The link will expire after one hour, after which you will have to get a new URL for your output file.
Your output files will be deleted from the system within 24 hours after your inference operation succeeds.
A state machine indicating the progression of operations is shown below:
Image

Description
Flow chart of operational steps showing output messages if operation times out, if inference fails and if inference is successful.
If operation times out, output returned is "operation status: timed out".
If inference fails, output returned is "operation status: failed" and a relevant error message is provided.
If inference is successful, output is "operation status: complete" and the relevant response URLs are provided.

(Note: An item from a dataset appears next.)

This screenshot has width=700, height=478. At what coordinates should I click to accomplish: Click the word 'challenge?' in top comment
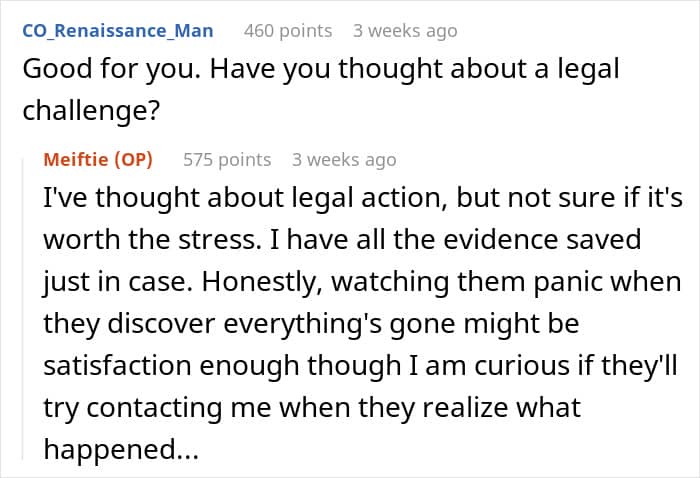[x=91, y=110]
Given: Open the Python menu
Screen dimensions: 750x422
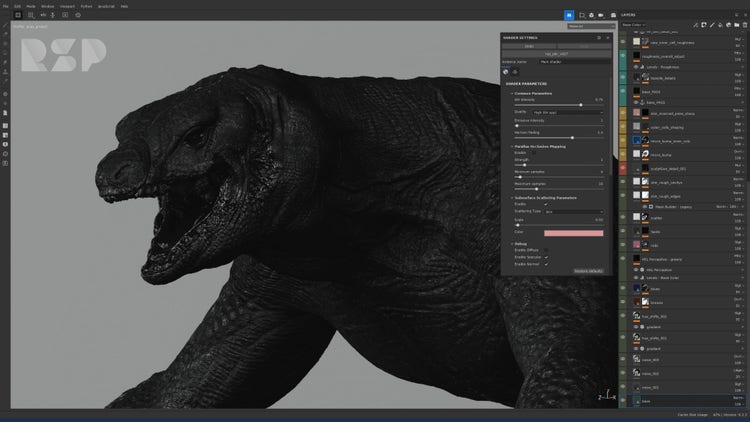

For information about the errors that are common to all actions, see Errors and suggested actions. The following errors may occur when calling this service:
Unable to retrieve operation for given id | No operations were found to match the given operation_id. Please confirm your operation ID. If you have lost your operation ID, you will have to create a new operation. HTTP Status Code: 404 (Not Found) |
---|---|
User is not authorised to retrieve operation GUID | The specified operation does not belong to the current user. You may have authenticated with the wrong user or specified the wrong operation_id. Try authenticating again with the right credentials, and confirm your operation. HTTP Status Code: 401 (Unauthorised) |
Examples
Getting the status of an operation:
Sample Request
GET /v1/topics/osca/batch-code/operations/GUID HTTP/1.1
Host: https://partner-coder.api.abs.gov.au
Content-type: application/json
Authorisation: example token
Sample Request specifying the model used
GET /v1/topics/anzsco/models/GUID/batch-code/operations/GUID HTTP/1.1
Host: https://partner-coder.api.abs.gov.au
Content-type: application/json
Authorisation: example token
Sample Responses
HTTP/1.1 200 OK
Content-type: application/json
and any of the following:
Request sample | Expected response body | Interpretation |
---|---|---|
New operation (data not yet uploaded) | { "operationStatus": "awaiting_input" } |
|
Just uploaded
| { "operationStatus": "in_progress" } |
|
Never uploaded
| { "operationStatus": "timed_out" } |
|
Operation complete | { "operationStatus": "complete", "responseDownloadUrl": "https://domain/endpoint?queries", "metadataDownloadUrl": "https://domain/endpoint?queries", } |
|
Operation failed | { "operationStatus": "failed", "error": "error message" } |
|
Downloading processed data from a complete operation
Once your asynchronous inference operation is complete, you can download the output file by accessing (copying into a web browser) the responseDownloadUrl that is provided when you check the status of a complete operation. The same process may be used to view the operation metadata, available at the metadataDownloadUrl.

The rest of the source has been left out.